→ Exercise
Starting at the line that contains "省人大 (689, 37)", quote each line exactly through the last line of the entries, both included.

※ ※ ※

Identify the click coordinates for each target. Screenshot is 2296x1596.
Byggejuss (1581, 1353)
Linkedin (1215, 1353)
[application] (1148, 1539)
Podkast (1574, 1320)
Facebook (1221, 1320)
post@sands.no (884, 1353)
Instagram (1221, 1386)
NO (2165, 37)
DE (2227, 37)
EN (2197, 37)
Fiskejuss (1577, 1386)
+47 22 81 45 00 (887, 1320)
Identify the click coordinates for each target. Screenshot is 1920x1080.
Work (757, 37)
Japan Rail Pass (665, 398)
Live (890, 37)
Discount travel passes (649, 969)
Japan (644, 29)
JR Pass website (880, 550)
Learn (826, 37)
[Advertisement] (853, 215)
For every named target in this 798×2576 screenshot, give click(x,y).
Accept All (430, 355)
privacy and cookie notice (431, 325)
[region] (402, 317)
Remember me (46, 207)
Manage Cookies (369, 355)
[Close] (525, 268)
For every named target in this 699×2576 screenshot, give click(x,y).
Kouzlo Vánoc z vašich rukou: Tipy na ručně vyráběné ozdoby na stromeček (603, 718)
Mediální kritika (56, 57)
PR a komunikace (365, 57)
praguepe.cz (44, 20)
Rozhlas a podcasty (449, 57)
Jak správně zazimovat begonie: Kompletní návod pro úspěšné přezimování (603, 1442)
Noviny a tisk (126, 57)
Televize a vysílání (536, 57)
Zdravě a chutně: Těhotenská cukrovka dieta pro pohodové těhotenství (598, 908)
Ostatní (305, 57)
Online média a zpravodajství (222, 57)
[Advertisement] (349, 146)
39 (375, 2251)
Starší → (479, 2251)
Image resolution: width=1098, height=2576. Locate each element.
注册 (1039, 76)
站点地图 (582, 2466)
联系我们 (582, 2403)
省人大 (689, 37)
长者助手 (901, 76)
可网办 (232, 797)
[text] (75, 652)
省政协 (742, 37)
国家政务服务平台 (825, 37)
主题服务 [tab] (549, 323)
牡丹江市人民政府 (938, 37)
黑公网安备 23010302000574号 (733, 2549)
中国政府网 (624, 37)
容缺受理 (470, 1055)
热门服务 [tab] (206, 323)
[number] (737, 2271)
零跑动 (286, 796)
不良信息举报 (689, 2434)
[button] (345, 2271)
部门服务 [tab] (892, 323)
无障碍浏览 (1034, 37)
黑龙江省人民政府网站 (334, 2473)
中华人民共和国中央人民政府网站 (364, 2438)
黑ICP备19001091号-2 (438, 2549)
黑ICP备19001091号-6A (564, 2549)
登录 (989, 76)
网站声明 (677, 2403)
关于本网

※ ※ ※

→ Written solution
省人大 (689, 37)
长者助手 (901, 76)
可网办 (232, 797)
[text] (75, 652)
省政协 (742, 37)
国家政务服务平台 (825, 37)
主题服务 [tab] (549, 323)
牡丹江市人民政府 (938, 37)
黑公网安备 23010302000574号 (733, 2549)
中国政府网 (624, 37)
容缺受理 (470, 1055)
热门服务 [tab] (206, 323)
[number] (737, 2271)
零跑动 (286, 796)
不良信息举报 (689, 2434)
[button] (345, 2271)
部门服务 [tab] (892, 323)
无障碍浏览 (1034, 37)
黑龙江省人民政府网站 (334, 2473)
中华人民共和国中央人民政府网站 (364, 2438)
黑ICP备19001091号-2 (438, 2549)
黑ICP备19001091号-6A (564, 2549)
登录 (989, 76)
网站声明 (677, 2403)
关于本网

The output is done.